DEMOCRACY IN THE ARAB WORLD
ALGERIA: Multiparty state with elected parliament and president. The
National Liberation Front, the dominant party since independence from France
40 years ago, won the 2002 parliamentary elections, which were marred by
violence. In 1991, fearing the fundamentalist Islamic Salvation Front would be
elected, the army aborted the final round of elections, which sparked a bloody
insurgency.
BAHRAIN: Became a constitutional monarchy in 2002 as part of reforms that
paved the way for the first legislative elections in 30 years. Women voted and
ran in the October election, which secularists narrowly won. Most power still
resides with Sheikh Hamad bin Isa Al Khalifa.
EGYPT: President Hosni Mubarak's security apparatus and National Democratic
Party have almost absolute control over the elected parliament. Mubarak
periodically stands as the sole presidential candidate in referendums in which
voters can choose yes or no. These always produce an overwhelming yes vote.
JORDAN: King Abdullah II has virtually absolute power. An elected
parliament has not met since 2001, although Abdullah promises parliamentary
elections later this year. KUWAIT: Politics are controlled by Emir Jaber Al
Ahmed Al Sabah and his family. Kuwait pioneered among Arabs in electing a
parliament, in 1963, but the emir regularly dismisses national assemblies.
Women are barred from voting or running for office.
LEBANON: Elections are regular and lively, but are circumscribed by a power-
sharing agreement meant to prevent a resurgence of the 1975-90 sectarian civil
war. Legislative seats are apportioned equally to Christians and Muslims. The
prime minister must be a Sunni Muslim, and the president a Christian. Syria
wields great influence over Lebanese politics.
LIBYA: Moammar Khadafy has held absolute power since a 1969 military coup.
MOROCCO: King Mohammed VI appoints the prime minister and members of the
government following legislative elections. He can fire any minister, dissolve
parliament, call for new elections or rule by decree. Parliamentary elections
held in September were praised as clean and fair. The Socialist Party won a
majority of seats, but conservative Islamic parties did well.
OMAN: Sultan Qaboos became chief of state by overthrowing his father in
1970. His family has ruled for about 250 years. There are no political parties
or elected legislature.
PALESTINIAN AUTHORITY: President Yasser Arafat is under growing pressure to
share power after four decades of sole control. The post of Palestinian prime
minister was recently created.
QATAR: Expected to have parliamentary elections in two or three years. It
held the first municipal elections in 1999, with women fully participating. Al-
Jazeera satellite TV station, the freest network in the Arab world, is based
in Qatar.
SAUDI ARABIA: Crown Prince Abdullah rules on behalf of ailing King Fahd.
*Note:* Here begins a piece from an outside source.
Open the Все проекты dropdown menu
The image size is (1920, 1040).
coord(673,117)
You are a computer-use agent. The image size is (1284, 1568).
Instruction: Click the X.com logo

There is no elected legislature. The royal family is under pressure to reform.
The government recently allowed international rights monitors to visit for the
first time, and Abdullah proposed that Arab states encourage broader political
participation.
SYRIA: President Bashar Assad wields near-absolute power, disappointing
those who had hoped the young, Western-educated physician would open up
politics after taking over in 2000.
SUDAN: President Omar el-Bashir has been in power since a 1989 coup.
Recently he moved to lessen the influence of fundamentalist Islamic leaders,
but democratic reform is not on the agenda.
TUNISIA: A republic dominated by a single party, the Constitutional
Democratic Assembly, since independence from France in 1956. Opposition
parties have been allowed since 1981.
UNITED ARAB EMIRATES: Federation of states, each controlled by its own emir
and family. YEMEN: President Ali Abdullah Saleh presides over largely
feudal society. Although it has a constitution, an elected parliament and a
lively press, power rests with the military and tribes.